Data extracts:
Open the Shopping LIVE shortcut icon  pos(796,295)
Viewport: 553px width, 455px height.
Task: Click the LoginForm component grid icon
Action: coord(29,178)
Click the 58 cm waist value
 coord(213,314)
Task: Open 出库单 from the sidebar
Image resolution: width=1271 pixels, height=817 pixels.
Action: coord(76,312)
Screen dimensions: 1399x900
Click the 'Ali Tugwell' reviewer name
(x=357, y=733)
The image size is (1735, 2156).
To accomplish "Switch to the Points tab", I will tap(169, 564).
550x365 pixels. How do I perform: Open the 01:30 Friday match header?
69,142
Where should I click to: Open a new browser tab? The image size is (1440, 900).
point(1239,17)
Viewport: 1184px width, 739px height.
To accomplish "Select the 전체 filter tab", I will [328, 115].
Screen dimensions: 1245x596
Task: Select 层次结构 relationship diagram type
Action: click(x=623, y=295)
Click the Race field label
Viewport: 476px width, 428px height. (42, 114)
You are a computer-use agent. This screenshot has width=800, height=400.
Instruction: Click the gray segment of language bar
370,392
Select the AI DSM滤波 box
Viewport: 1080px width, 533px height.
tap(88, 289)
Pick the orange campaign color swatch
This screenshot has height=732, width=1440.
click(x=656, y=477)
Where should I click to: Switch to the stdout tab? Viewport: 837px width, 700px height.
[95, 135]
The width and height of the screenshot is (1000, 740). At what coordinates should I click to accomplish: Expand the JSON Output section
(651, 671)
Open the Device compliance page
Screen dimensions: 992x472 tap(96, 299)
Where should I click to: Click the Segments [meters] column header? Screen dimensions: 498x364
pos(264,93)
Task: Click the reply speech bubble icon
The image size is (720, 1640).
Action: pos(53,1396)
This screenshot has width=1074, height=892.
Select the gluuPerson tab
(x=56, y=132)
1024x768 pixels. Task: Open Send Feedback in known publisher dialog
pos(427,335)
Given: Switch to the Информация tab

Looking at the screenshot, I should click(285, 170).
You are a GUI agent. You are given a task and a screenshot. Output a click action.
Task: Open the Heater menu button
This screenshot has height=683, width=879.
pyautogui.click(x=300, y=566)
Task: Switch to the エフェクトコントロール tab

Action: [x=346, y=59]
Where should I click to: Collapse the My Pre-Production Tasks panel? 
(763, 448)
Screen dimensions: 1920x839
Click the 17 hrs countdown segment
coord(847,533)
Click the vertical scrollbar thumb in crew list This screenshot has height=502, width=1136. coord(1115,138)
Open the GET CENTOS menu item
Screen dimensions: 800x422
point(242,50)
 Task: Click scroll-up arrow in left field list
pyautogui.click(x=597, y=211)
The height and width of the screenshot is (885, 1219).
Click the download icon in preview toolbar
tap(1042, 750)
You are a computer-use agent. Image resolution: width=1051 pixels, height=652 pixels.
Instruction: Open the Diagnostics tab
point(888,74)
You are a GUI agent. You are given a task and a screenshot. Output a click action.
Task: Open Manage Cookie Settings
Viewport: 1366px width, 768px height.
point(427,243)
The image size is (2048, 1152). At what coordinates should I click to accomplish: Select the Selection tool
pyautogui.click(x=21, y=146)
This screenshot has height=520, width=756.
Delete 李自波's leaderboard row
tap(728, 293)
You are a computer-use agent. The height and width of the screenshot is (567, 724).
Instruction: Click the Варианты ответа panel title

Instructions to follow: Only the lines from the one containing "Given: Switch to the Информация tab" through the one containing "Screen dimensions: 1920x839" are to be retyped, both boundary lines included, with no other material.

Solution for this task:
Given: Switch to the Информация tab

Looking at the screenshot, I should click(285, 170).
You are a GUI agent. You are given a task and a screenshot. Output a click action.
Task: Open the Heater menu button
This screenshot has height=683, width=879.
pyautogui.click(x=300, y=566)
Task: Switch to the エフェクトコントロール tab

Action: [x=346, y=59]
Where should I click to: Collapse the My Pre-Production Tasks panel? 
(763, 448)
Screen dimensions: 1920x839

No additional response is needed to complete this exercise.